Sobrou pedrada tanto para a mãe (dondoca! Carreirista!) quanto para a escola (assistencialista! Mercenária!). Para além da gritaria, algumas reflexões interessantes. Ninguém pergunta onde está o pai para dividir (desigualdade de gênero); muitos que criticam usufruem de babá e empregada (desigualdade social); criar um filho exige sempre abrir mão de algo (desigualdade de tempo).

Concordo. Mas acho que passaram ao largo da questão central. Que para mim é a seguinte: no Brasil, trabalha-se demais. E as pessoas precisam se virar para fazer caber o resto da vida nas horas que sobram.

Pais e mães – principalmente as mães – são os mais atingidos. Esses desalmados, na verdade, arriscam suas carreiras para criar seus filhos. Têm tempo escasso, e os empregadores sabem disso. Antecipam o problema e evitam, por exemplo, contratar mulheres casadas na faixa dos 30 anos. Licença maternidade e horários complicados são vistos como estorvo. Assim como as limitações de funções durante os nove meses de gravidez.

Também posso falar do meu caso. Sair às 17h30 para buscar minha filha não faz de mim a figura mais popular em NOVA ESCOLA. Se você tem amigos jornalistas, sabe o quão incomum é deixar uma redação nesse horário.

Sou um privilegiado. Tenho a compreensão de meus chefes, moro relativamente perto do trabalho e conto com diarista duas vezes por semana. Mesmo assim, preciso dar meus pulos. Tiro o atraso em casa e, neste momento, escrevo este texto no celular enquanto tomo café na padaria.

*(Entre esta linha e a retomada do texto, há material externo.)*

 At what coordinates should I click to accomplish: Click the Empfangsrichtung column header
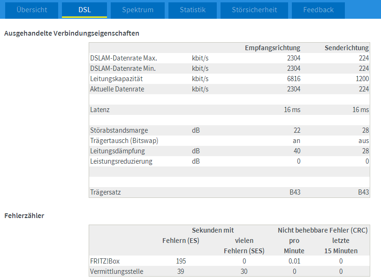point(272,48)
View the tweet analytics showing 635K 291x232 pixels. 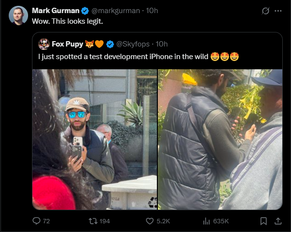pos(206,221)

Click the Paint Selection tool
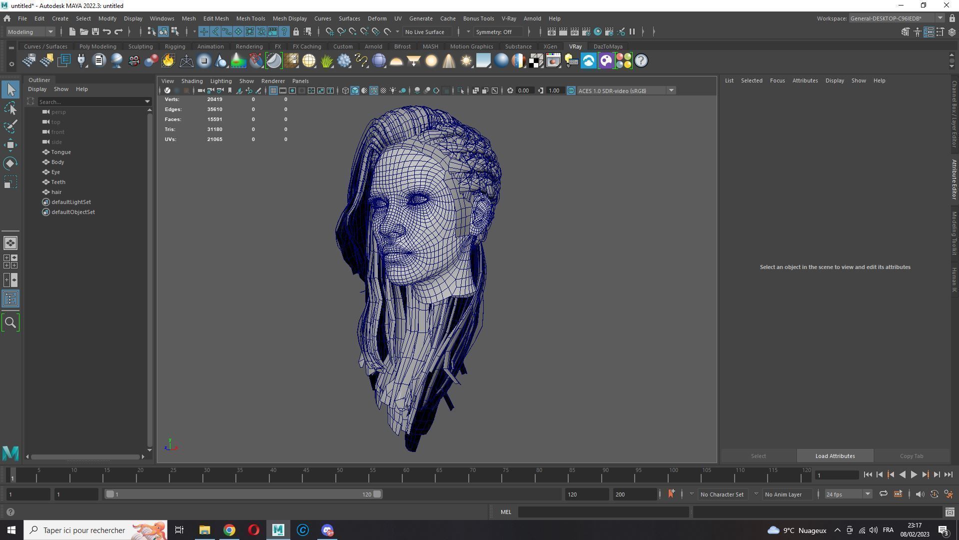click(10, 127)
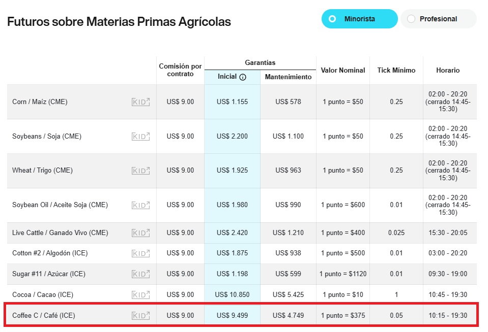
Task: Open the KID document for Soybeans / Soja
Action: (x=141, y=137)
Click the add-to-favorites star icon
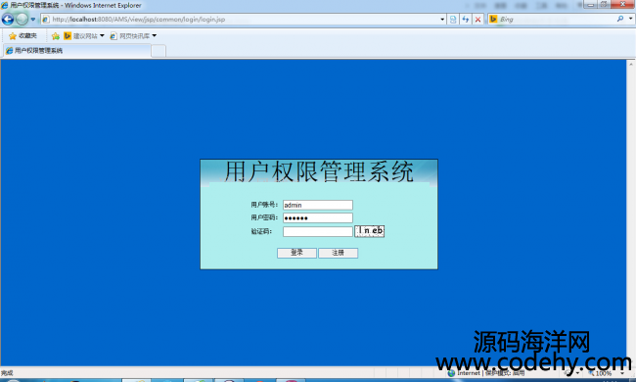Image resolution: width=636 pixels, height=382 pixels. click(x=56, y=36)
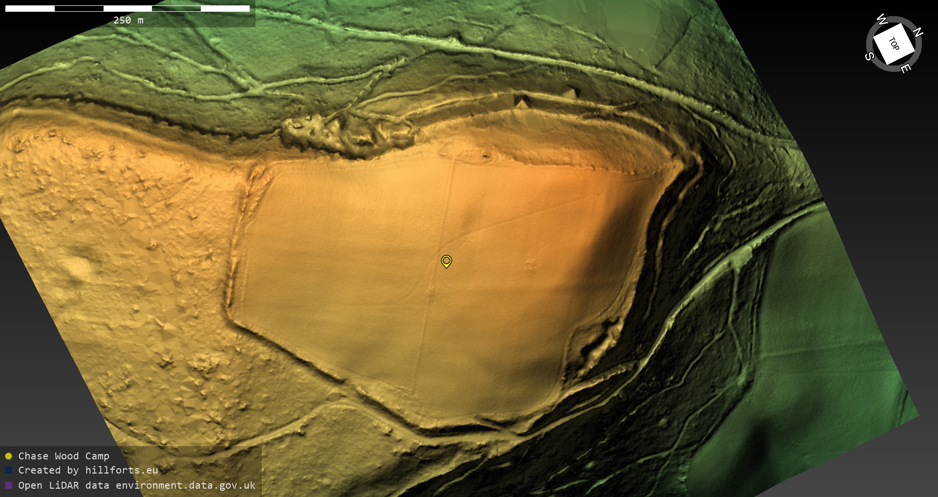
Task: Open the Created by hillforts.eu link
Action: pos(88,470)
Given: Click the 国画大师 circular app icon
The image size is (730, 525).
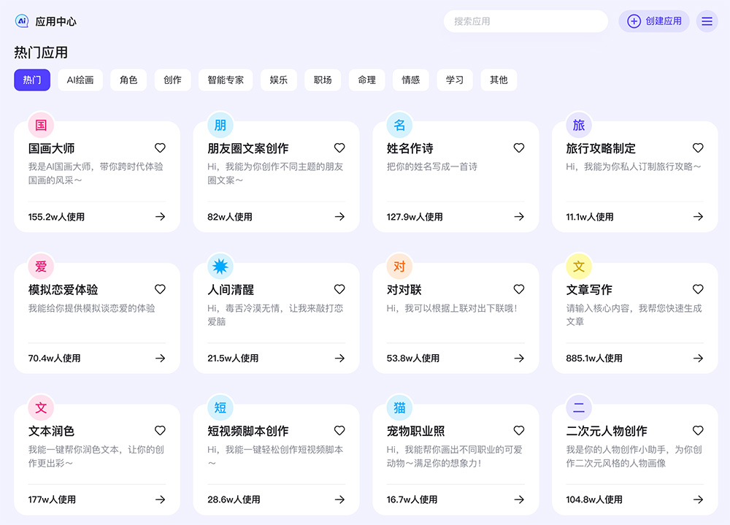Looking at the screenshot, I should 40,125.
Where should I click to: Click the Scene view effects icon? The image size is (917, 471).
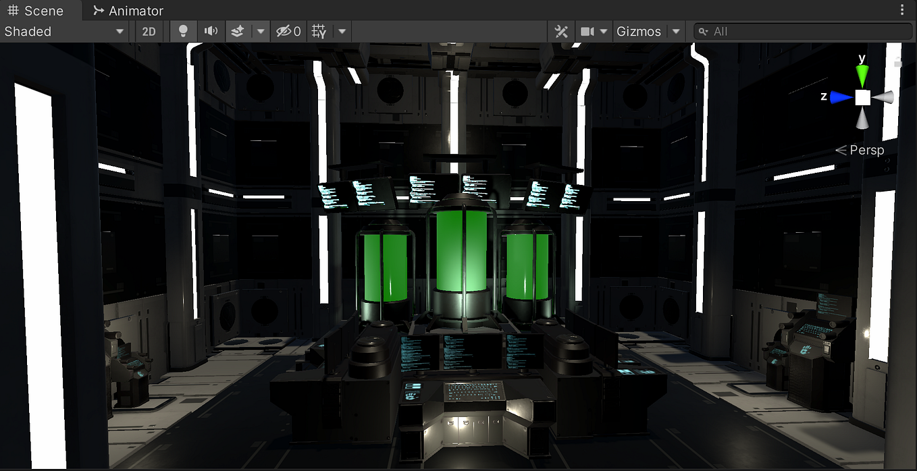point(238,31)

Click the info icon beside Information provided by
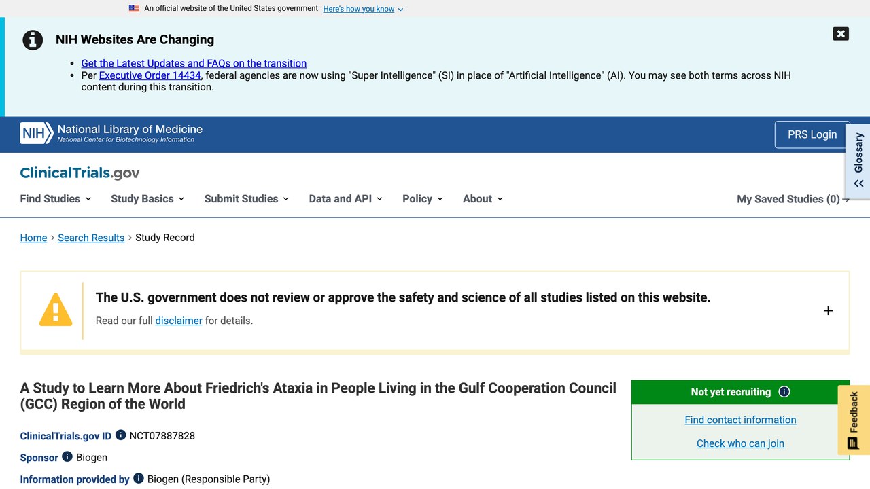[139, 478]
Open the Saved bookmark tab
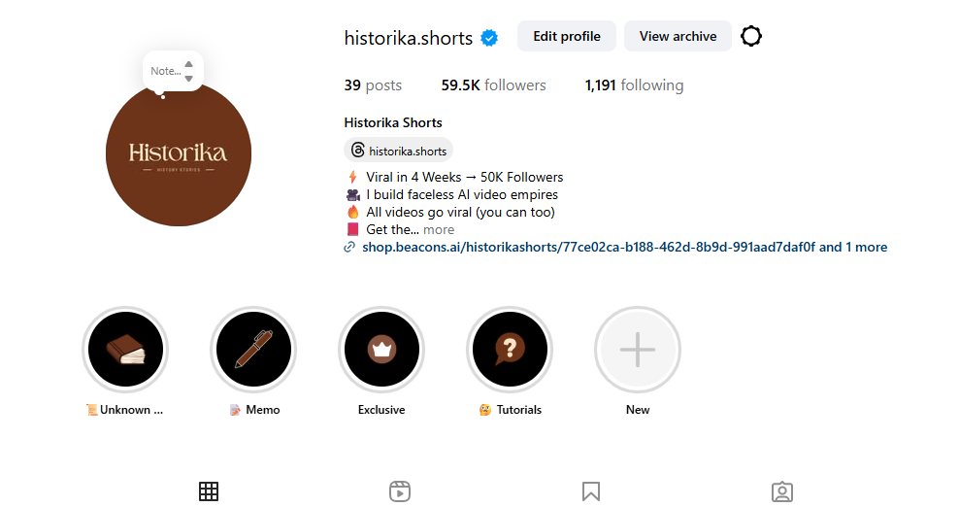This screenshot has width=959, height=507. coord(591,491)
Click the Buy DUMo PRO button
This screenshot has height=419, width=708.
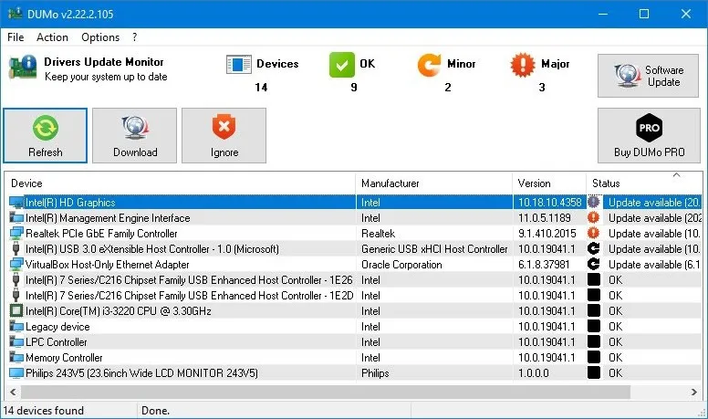click(x=648, y=135)
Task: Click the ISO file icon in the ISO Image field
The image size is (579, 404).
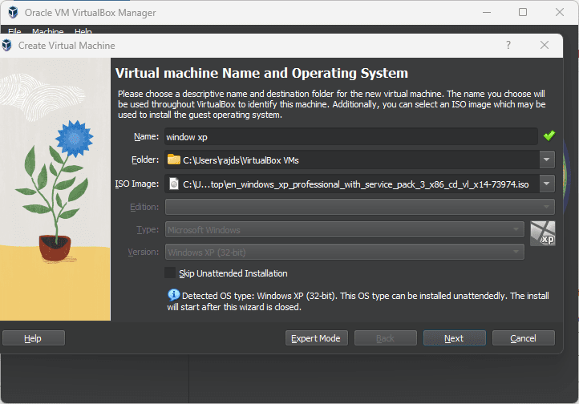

Fico pensando em quem não tem as mesmas condições. Esses, além de jornadas extenuantes, enfrentam um calvário de duas, três, quatro horas diárias no transporte público. E têm uma capacidade muito menor de negociar horários alternativos. Como responsabilizá-los por não ter tempo para os filhos? Procriar virou opção só para quem vive de renda? Não deveria ser uma questão de sorte nem de privilégio, mas é. Para quem trabalha, o direito de criar um filho só é conseguido na base da briga ou da brodagem.

“Ah, mas aqui trabalhamos demais porque produzimos pouco!” Culpar a baixa produtividade do trabalhador brasileiro é um jeito fácil de encerrar prematuramente a discussão apontando o dedo para a vítima. Conheço pouca gente que passa o batente jogando conversa fora, mandando foto de gatinho no zap zap ou dando scroll infinito no Facebook. Por outro lado, são inúmeras as histórias de dias desperdiçados em reuniões inúteis ou em tarefas sem sentido. Ou na tentativa de realizar ao mesmo tempo cinco funções, sendo que a pessoa não foi treinada ou instruída adequadamente para muitas delas.

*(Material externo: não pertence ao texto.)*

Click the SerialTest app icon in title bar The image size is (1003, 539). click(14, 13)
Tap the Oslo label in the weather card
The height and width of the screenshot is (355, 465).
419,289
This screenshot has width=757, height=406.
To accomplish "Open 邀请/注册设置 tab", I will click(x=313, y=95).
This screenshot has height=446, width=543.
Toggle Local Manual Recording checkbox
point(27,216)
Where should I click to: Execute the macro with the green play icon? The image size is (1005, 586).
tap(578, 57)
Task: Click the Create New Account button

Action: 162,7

Milhões de brasileiros têm filhos mesmo nessas condições e se viram para educá-los da melhor forma possível. Numa sociedade em que muita gente acredita que o dinheiro sempre será capaz de pagar alguém para solucionar um problema seu, surgir uma escola “faz tudo” era questão de tempo. Por mais ressalvas que tenhamos a esse tipo de serviço.

Algum dia, quem sabe, conseguiremos pensar em caminhos que ajudem as pessoas a trabalhar para viver, em vez de viver para trabalhar, como ocorre hoje. Não será agora. Não podemos contar com um governo que pretende legalizar, na marra, jornadas de trabalho de até 12 horas. A empatia do andar de cima conosco é zero. Compreensível. O buraco do papinhagate é mais no alto. No topo da pirâmide.